What you should do —
From the entries below, please gather each line containing the string "icon".

Information —

BEGIN

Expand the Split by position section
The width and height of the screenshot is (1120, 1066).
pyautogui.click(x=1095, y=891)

END
BEGIN

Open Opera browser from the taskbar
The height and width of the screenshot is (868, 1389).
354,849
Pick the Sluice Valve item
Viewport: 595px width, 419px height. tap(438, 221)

END
BEGIN

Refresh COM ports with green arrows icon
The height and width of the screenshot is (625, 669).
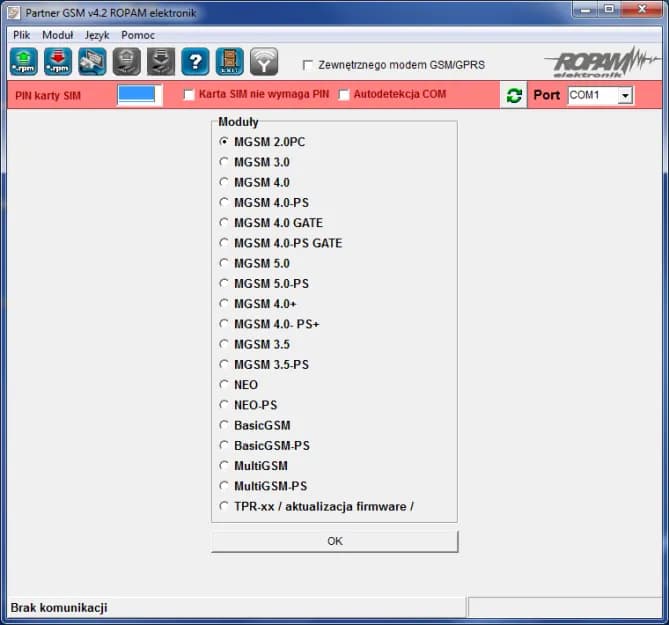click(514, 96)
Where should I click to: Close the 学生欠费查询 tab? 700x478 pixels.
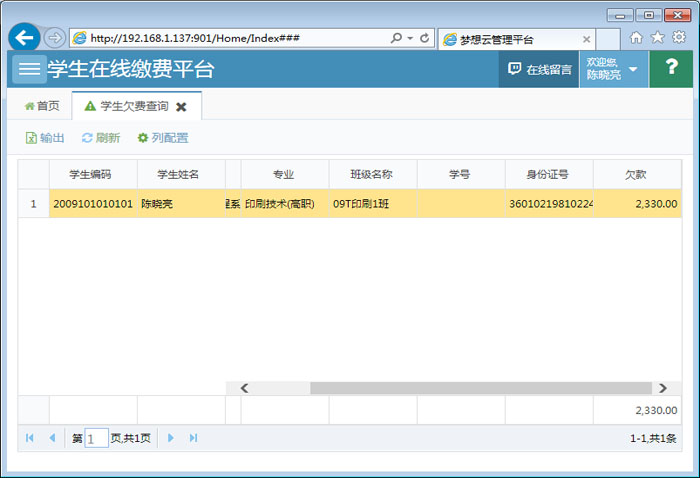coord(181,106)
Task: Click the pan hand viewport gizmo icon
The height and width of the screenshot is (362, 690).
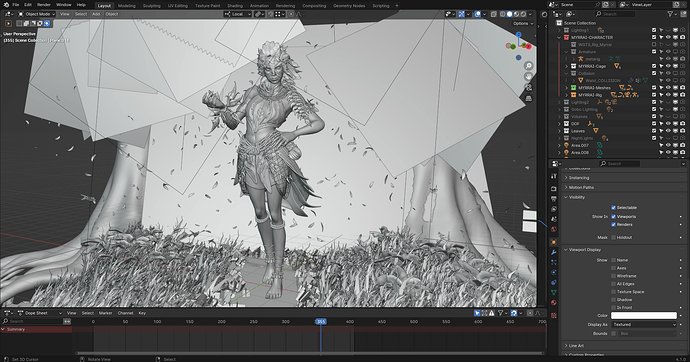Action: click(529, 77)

END

Problem solution —
Refresh COM ports with green arrows icon
Task: Click the pan hand viewport gizmo icon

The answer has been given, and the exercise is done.